--- Records shown Enclosed Below ---
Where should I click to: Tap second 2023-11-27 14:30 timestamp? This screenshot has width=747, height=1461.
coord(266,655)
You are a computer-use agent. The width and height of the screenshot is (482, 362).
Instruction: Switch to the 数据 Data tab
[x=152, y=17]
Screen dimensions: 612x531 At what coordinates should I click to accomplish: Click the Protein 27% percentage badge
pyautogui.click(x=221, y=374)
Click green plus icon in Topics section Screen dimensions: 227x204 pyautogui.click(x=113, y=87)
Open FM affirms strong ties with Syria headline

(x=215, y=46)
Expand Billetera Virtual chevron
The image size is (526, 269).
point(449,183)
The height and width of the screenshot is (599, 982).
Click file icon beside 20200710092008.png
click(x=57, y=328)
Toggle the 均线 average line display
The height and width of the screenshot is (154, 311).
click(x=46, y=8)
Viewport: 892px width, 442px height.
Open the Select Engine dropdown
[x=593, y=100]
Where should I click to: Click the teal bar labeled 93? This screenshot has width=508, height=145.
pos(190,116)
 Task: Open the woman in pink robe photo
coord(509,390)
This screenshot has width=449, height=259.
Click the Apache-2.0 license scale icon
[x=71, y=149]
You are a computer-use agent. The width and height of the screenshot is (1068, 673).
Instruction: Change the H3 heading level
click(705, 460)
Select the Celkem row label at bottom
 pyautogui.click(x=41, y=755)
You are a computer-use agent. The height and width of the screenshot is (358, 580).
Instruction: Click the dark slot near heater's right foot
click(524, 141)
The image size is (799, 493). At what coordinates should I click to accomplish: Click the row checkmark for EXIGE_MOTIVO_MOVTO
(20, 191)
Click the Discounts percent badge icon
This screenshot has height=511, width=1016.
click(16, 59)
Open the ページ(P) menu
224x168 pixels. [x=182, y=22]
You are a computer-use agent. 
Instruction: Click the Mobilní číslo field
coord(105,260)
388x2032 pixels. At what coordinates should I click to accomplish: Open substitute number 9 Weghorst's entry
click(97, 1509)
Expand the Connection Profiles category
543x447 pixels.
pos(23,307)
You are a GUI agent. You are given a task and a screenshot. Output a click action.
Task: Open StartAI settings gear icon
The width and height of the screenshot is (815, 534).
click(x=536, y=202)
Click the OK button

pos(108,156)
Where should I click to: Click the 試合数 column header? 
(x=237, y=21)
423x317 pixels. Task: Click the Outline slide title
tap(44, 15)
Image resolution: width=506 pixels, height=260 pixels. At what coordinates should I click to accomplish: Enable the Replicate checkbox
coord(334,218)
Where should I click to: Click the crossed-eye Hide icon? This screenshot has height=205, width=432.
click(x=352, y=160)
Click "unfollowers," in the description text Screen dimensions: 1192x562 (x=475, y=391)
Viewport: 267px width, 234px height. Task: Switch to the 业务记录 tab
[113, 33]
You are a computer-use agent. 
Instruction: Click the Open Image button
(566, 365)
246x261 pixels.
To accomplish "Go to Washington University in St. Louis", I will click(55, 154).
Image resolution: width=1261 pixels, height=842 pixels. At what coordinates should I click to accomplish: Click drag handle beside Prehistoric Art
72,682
--- End of Enclosed Records shown ---
## Task requirements
Transcribe the lines from the first line of the records through the line that contains "The height and width of the screenshot is (599, 982).", both included, and add nothing else.

## Finished task
Where should I click to: Tap second 2023-11-27 14:30 timestamp? This screenshot has width=747, height=1461.
coord(266,655)
You are a computer-use agent. The width and height of the screenshot is (482, 362).
Instruction: Switch to the 数据 Data tab
[x=152, y=17]
Screen dimensions: 612x531 At what coordinates should I click to accomplish: Click the Protein 27% percentage badge
pyautogui.click(x=221, y=374)
Click green plus icon in Topics section Screen dimensions: 227x204 pyautogui.click(x=113, y=87)
Open FM affirms strong ties with Syria headline

(x=215, y=46)
Expand Billetera Virtual chevron
The image size is (526, 269).
point(449,183)
The height and width of the screenshot is (599, 982).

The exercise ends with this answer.